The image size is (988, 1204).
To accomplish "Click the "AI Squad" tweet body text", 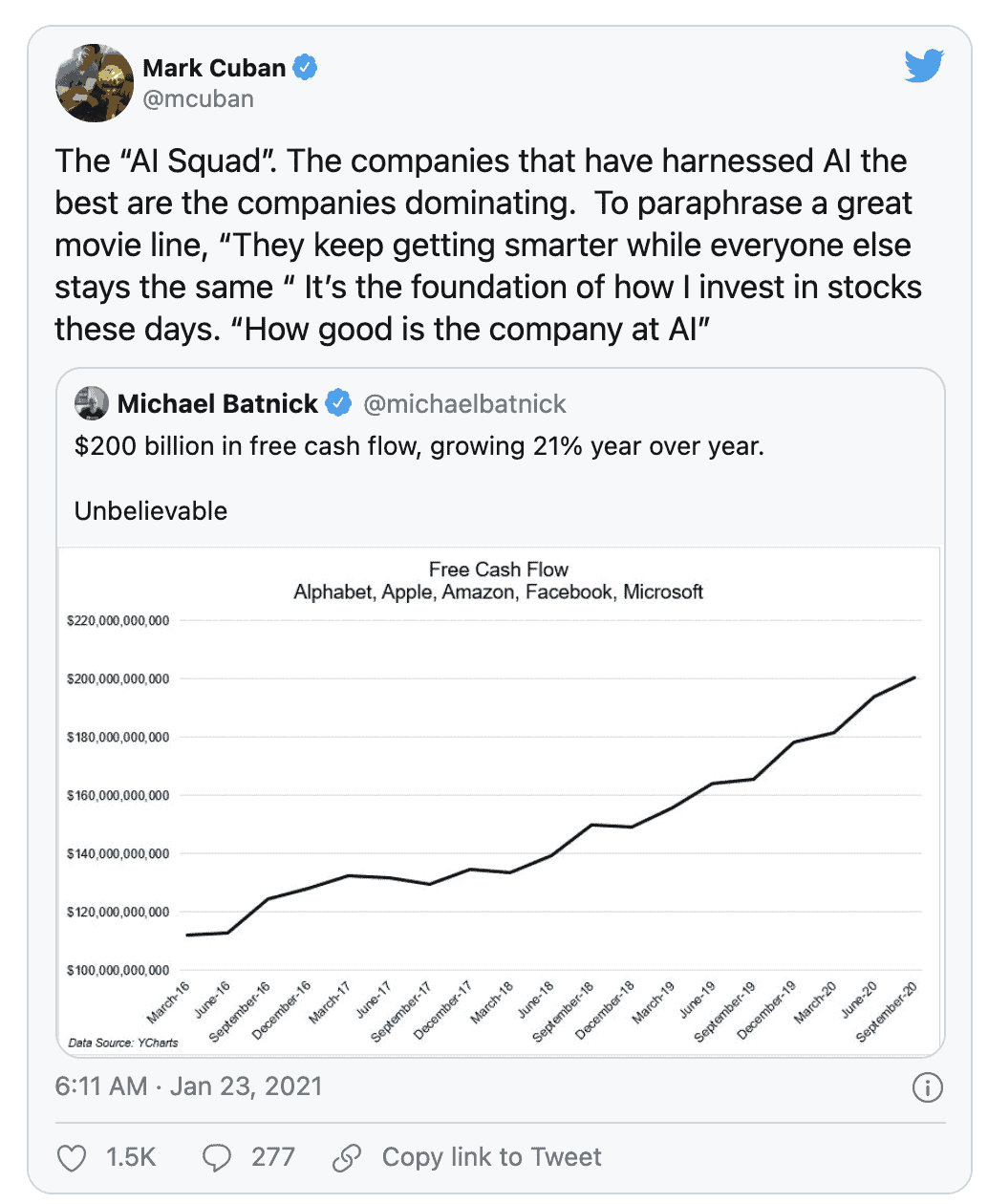I will (487, 245).
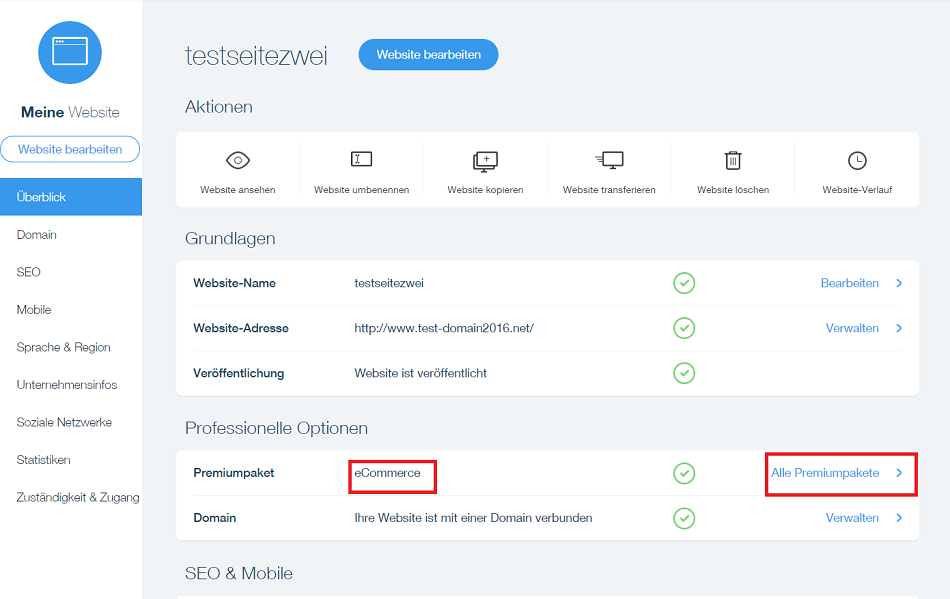Select the green check beside Website-Adresse
Screen dimensions: 950x599
684,328
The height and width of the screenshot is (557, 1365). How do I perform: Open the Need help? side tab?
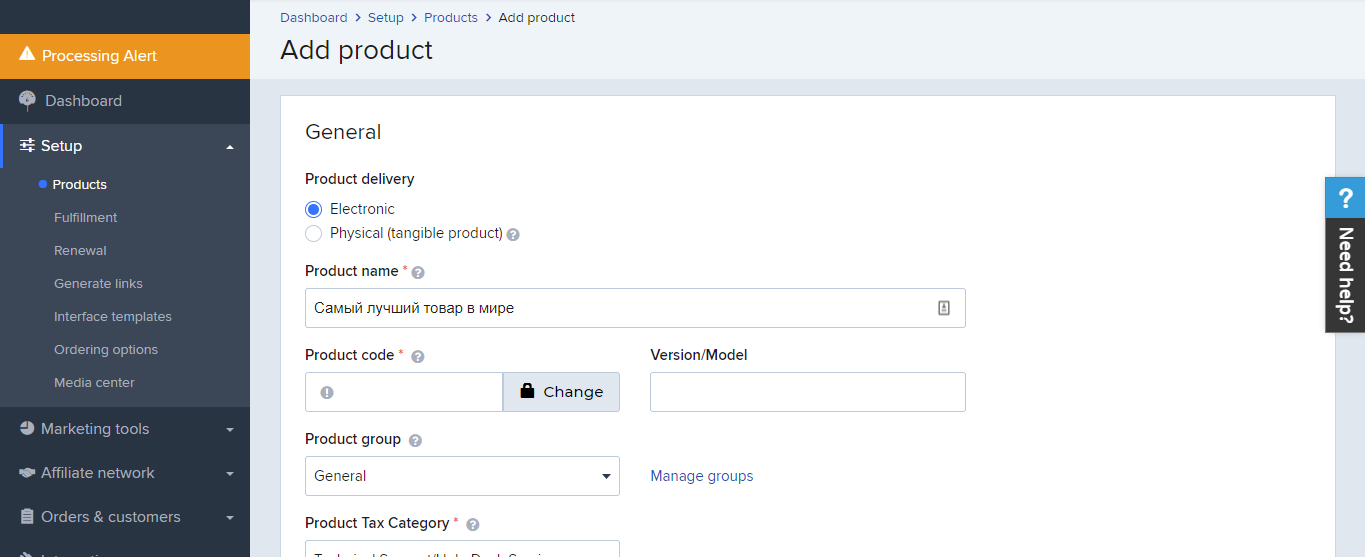pos(1345,255)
◆ ◆ ◆
• _ASSIGNED TASK_
A word-for-word copy is needed of the lines from the line holding "The height and" through the end of the records, both included, excluding every picture.

• _WRITTEN SOLUTION_
The height and width of the screenshot is (557, 1365). How do I perform: Open the Need help? side tab?
pos(1345,255)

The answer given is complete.